GMB Union flag. Schools across Dundee facing further disruption after GMB members voted to strike.
GMB union has warned of the negative impact MUP will have on Scotland’s drinks industry. Image Adam Vaughn/EPA-EFE/Shutterstock

“Five years ago, we were told this policy would help save lives of problem drinkers.

“Now we are told it is about curbing the intake of moderate drinkers but there is no substantive evidence to suggest it does either.

“The health benefits of this policy remain theoretical at best but the risk of undermining one of Scotland’s most successful industries threatening investment and jobs could not be more real.

“It is reckless to consider extending this policy and increasing MUP when there is no substantive evidence that it does any good.”

Scottish Government say policy saves lives

Deputy First Minister Shona Robison said: “Research commended by internationally-renowned public health experts estimated that our world-leading Minimum Unit Pricing (MUP) policy has saved hundreds of lives, likely averted hundreds of alcohol-attributable hospital admissions and contributed to reducing health inequalities.

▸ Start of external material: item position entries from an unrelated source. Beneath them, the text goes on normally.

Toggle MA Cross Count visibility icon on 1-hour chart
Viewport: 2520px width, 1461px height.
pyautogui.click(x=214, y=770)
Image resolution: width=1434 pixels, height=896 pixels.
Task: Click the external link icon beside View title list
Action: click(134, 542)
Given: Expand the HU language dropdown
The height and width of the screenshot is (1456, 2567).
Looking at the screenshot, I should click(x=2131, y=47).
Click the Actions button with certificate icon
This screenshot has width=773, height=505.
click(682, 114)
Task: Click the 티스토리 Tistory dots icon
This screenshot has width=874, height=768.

“Despite this progress, deaths caused specifically by alcohol rose last year – and my sympathy goes out to all those who have lost a loved one.

Scotland’s deputy First Minister and finance secretary Shona Robison. Image: Jane Barlow/PA Wire

“We believe the proposals, which are supported by Scotland’s Chief Medical Officer, strike a reasonable balance between public health benefits and any effects on the alcoholic drinks market and impact on consumers.

“Evidence suggests there has not been a significant impact on business and industry as a whole.

“Alongside MUP, we will continue to invest in treatment and a wide range of other measures, including funding for Alcohol and Drug Partnerships which rose to £112 million in 2023-24.”